I am looking for the correct and most efficient way of saving, loading, and retraining a model in Libtorch (C++) with both the model and optimizer state dict. I believe I have everything correctly set (however this may not be right for saving and loading optimizer state dicts, only the model state dict I am absolutely sure of), my last question is where I set the Optimizer and give it the model parameters.
Saving Model and Optimizer:
// Save model state
torch::serialize::OutputArchive output_model_archive;
myModel.to(torch::kCPU);
myModel.save(output_model_archive);
output_model_archive.save_to(model_state_dict_path);
// Save optim state
torch::serialize::OutputArchive output_optim_archive;
myOptimizer->save(output_optim_archive);
output_optim_archive.save_to(optim_state_dict_path);
Loading model and optim state for retraining.
// Load model state
torch::serialize::InputArchive input_archive;
input_archive.load_from(state_dict);
myModel.load(input_archive);
// Load optim state
torch::serialize::InputArchive input_archive;
input_archive.load_from(state_dict);
myOptimizer->load(input_archive);
When creating the optimizer object, you need to give it the model parameters:
std::shared_ptr<torch::optim::Optimizer> myOptimizer;
myOptimizer.reset(new torch::optim::Adam(myModel.parameters(), torch::optim::AdamOptions(LR)));
Should this be done before the state dicts are loaded, after, or does it matter? For example, I am doing it like:
// Setup model and optimizer object, set model params in optimizer
// Load state dictionaries...
// Train epoch #n...
myOptimizer->step();
// Save state dictionaries
To answer my own question, the model state dict needs to be loaded and then parameters put into the optimizer object. Then load the state dict into the optimizer object.
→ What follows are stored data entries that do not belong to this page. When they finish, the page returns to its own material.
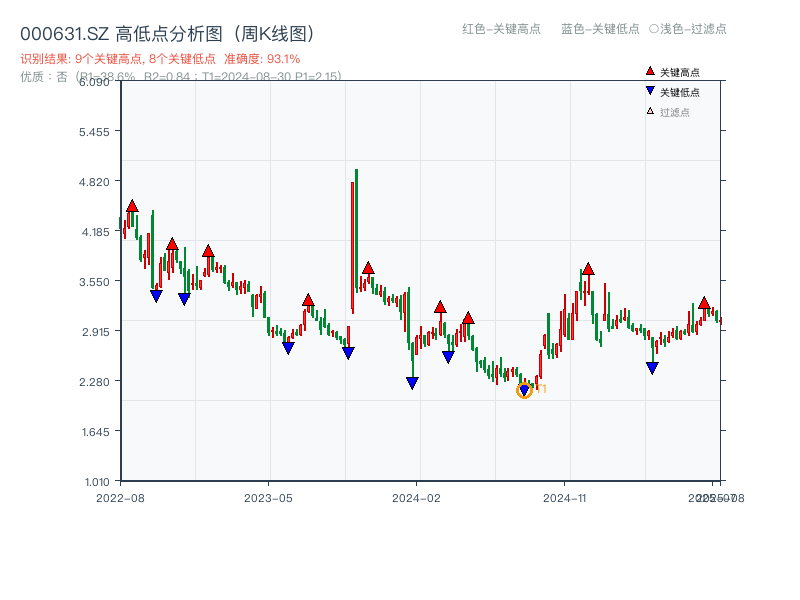Click the red marker beside the tall spike candle
The image size is (800, 600).
tap(368, 269)
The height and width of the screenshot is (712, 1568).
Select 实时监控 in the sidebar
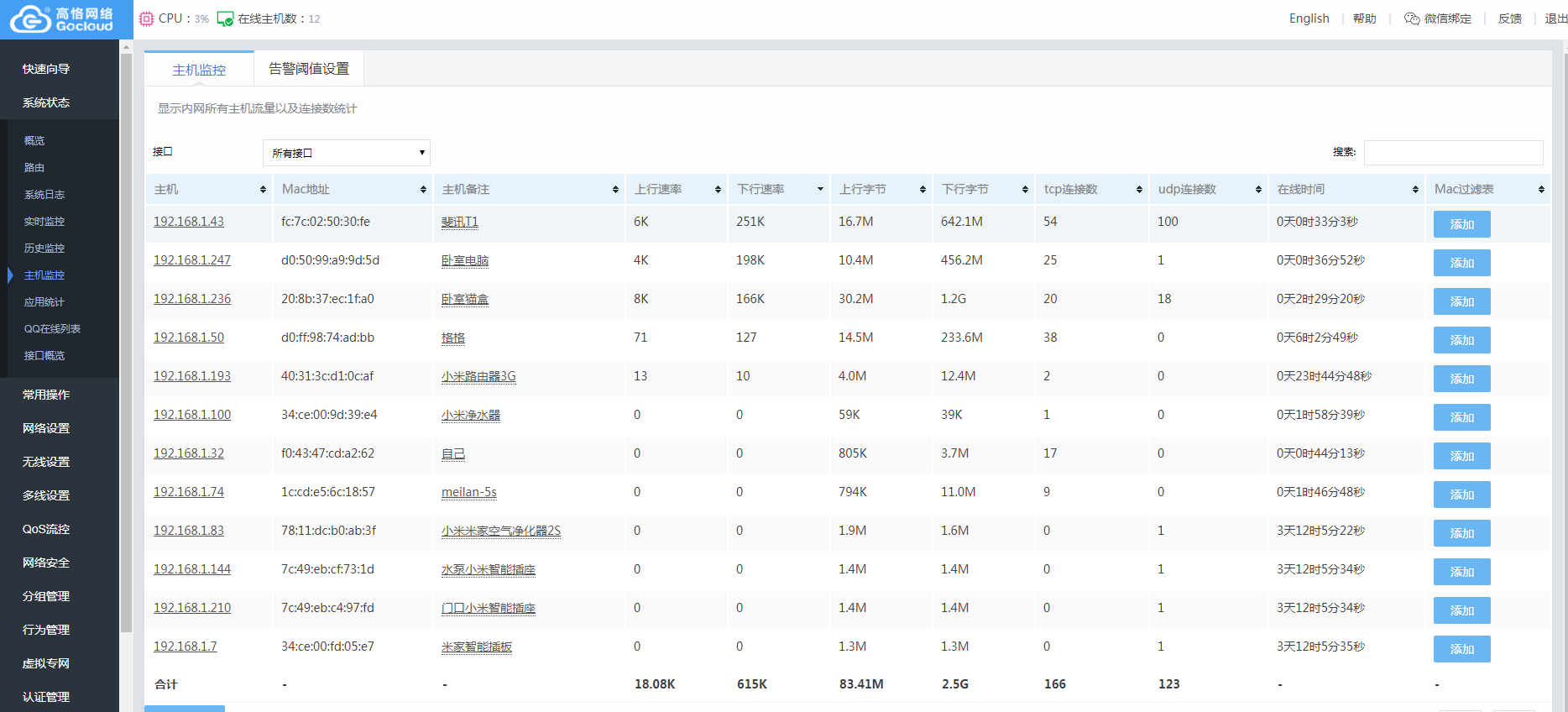click(44, 222)
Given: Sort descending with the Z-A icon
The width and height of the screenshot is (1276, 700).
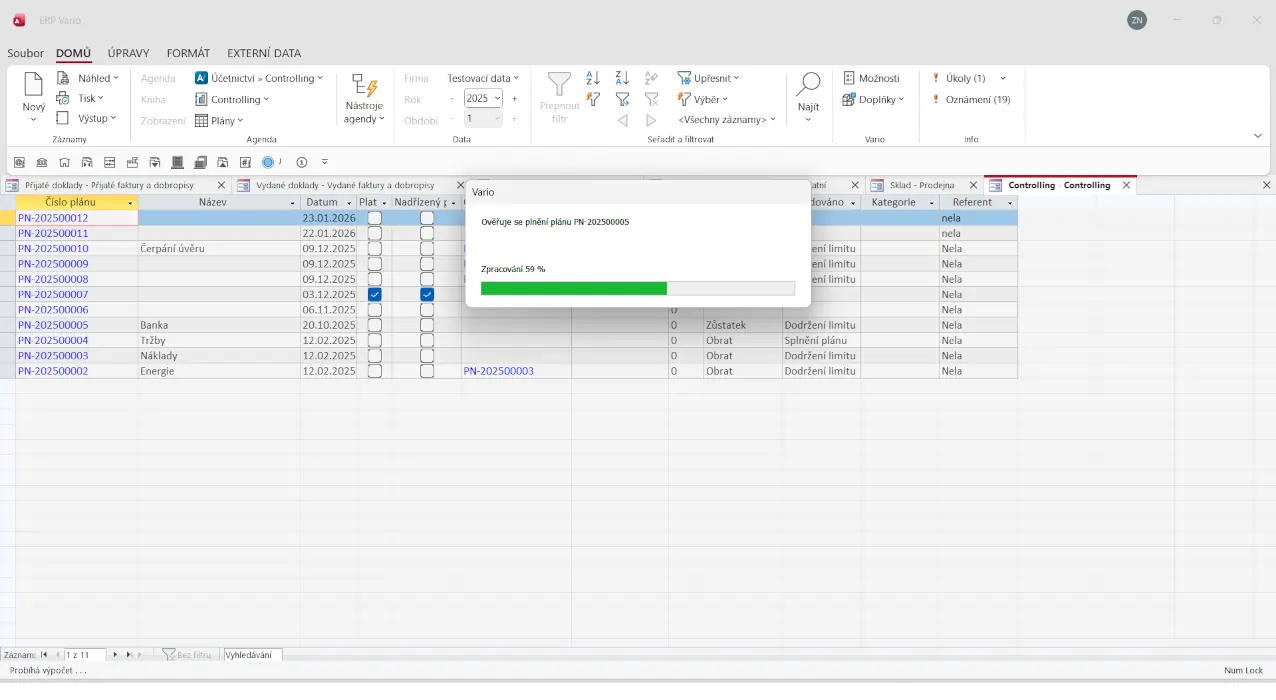Looking at the screenshot, I should (x=622, y=78).
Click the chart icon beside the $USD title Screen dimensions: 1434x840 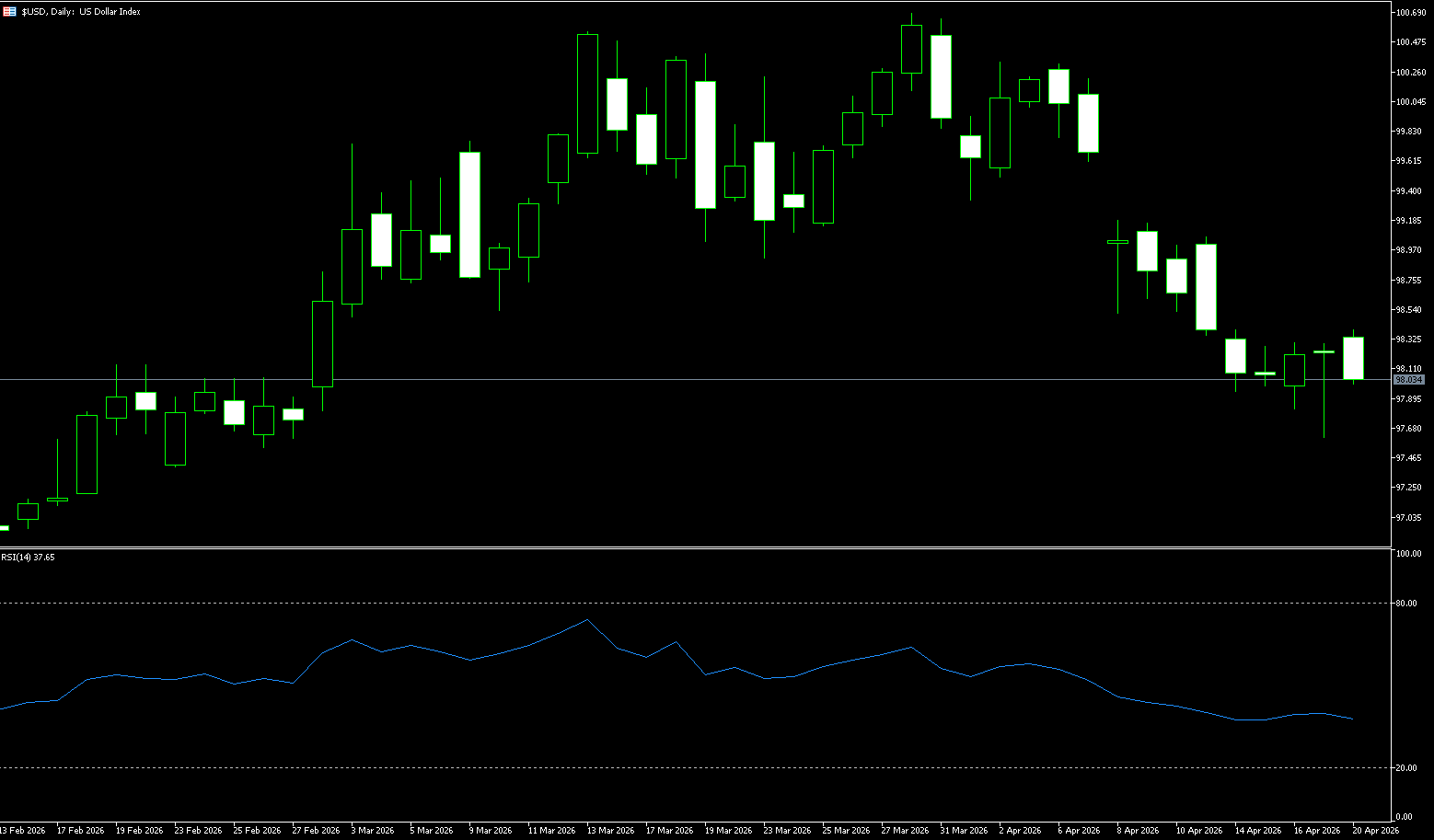tap(9, 12)
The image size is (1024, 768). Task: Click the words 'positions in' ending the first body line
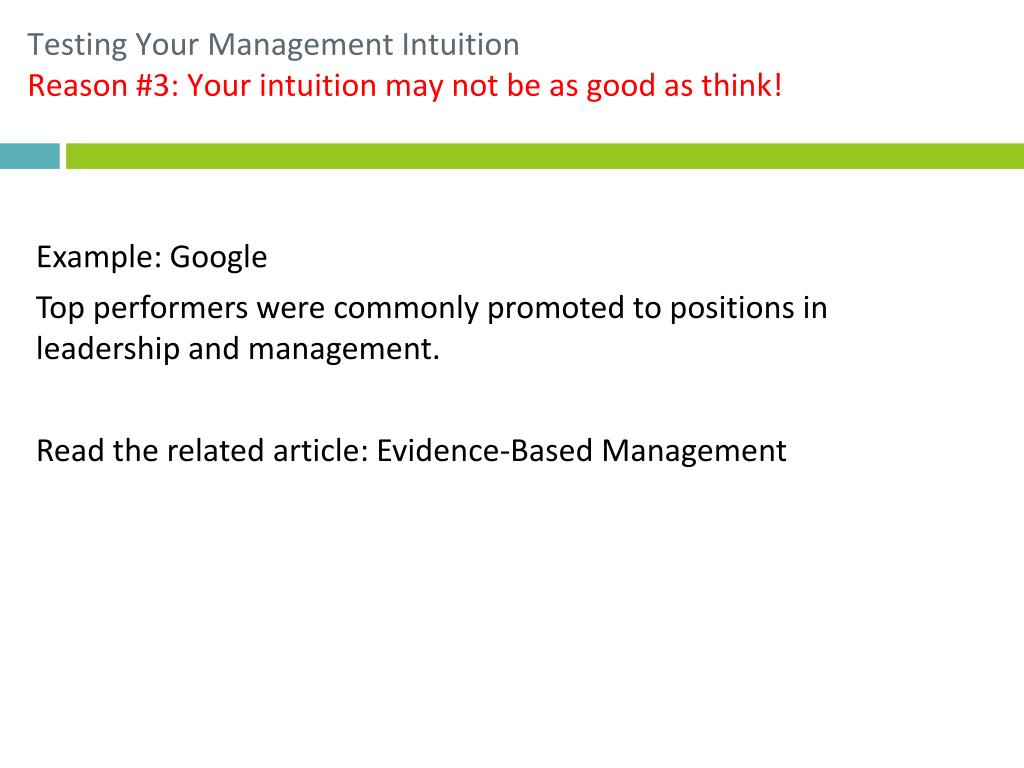[748, 309]
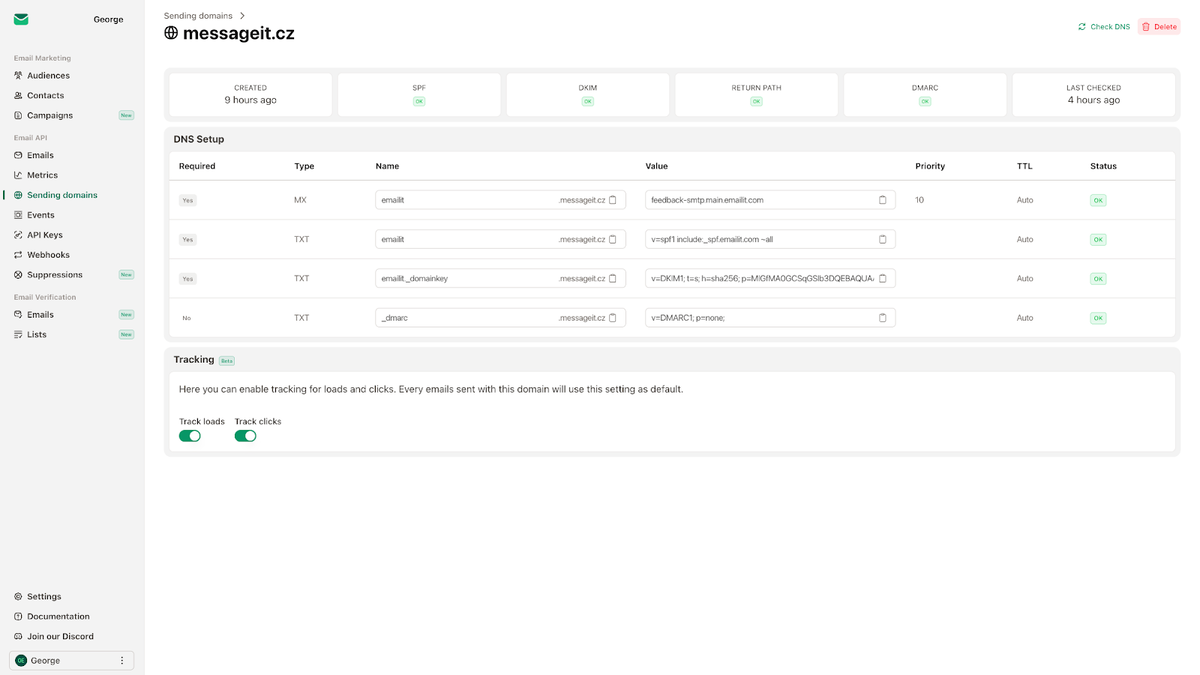Copy the DMARC record value with its clipboard icon

click(x=882, y=317)
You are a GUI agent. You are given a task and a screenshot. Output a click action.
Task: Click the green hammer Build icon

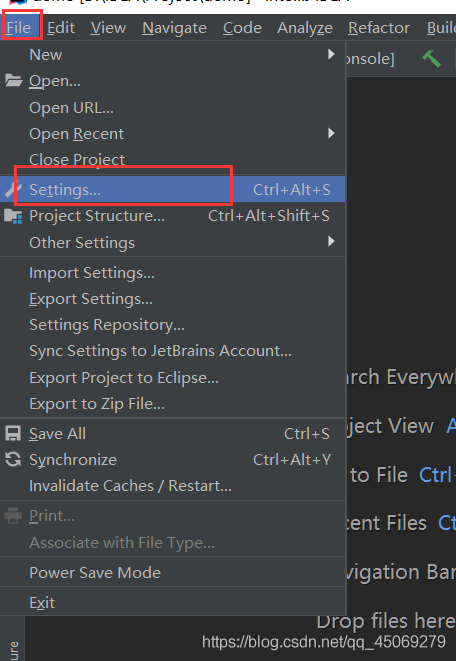coord(432,58)
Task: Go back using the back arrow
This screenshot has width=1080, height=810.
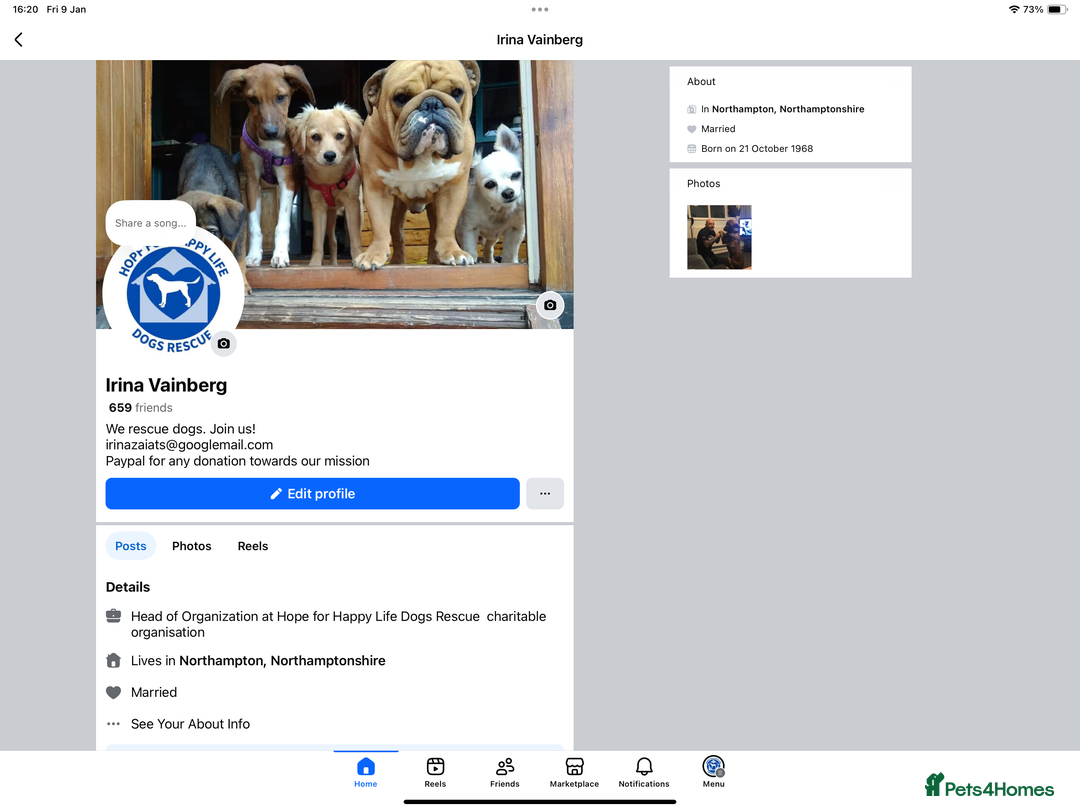Action: click(x=18, y=39)
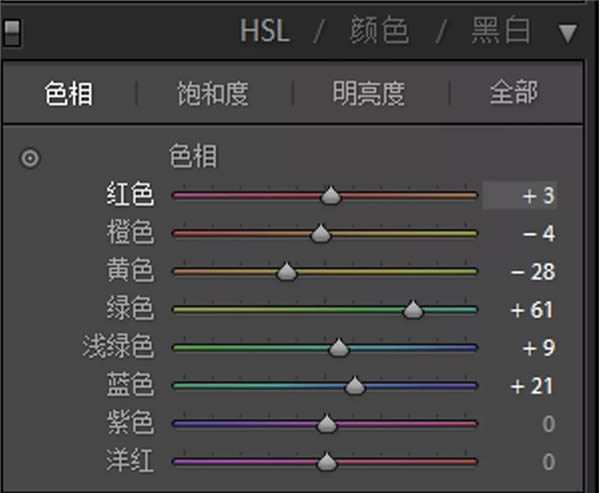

My use case was a little more complicated as I was aggregating gradients from multiple nodes where training was happening and doing an optimizer step on a "master" node. I was trying to simplify the problem above for the question, and I assumed I did not need the previous state dict since I was aggregating gradients. That was an incorrect assumption. The flow looks like:
// Load model state dict
// Aggregate gradients
// Load Optimizer state dict / params into optim
// Step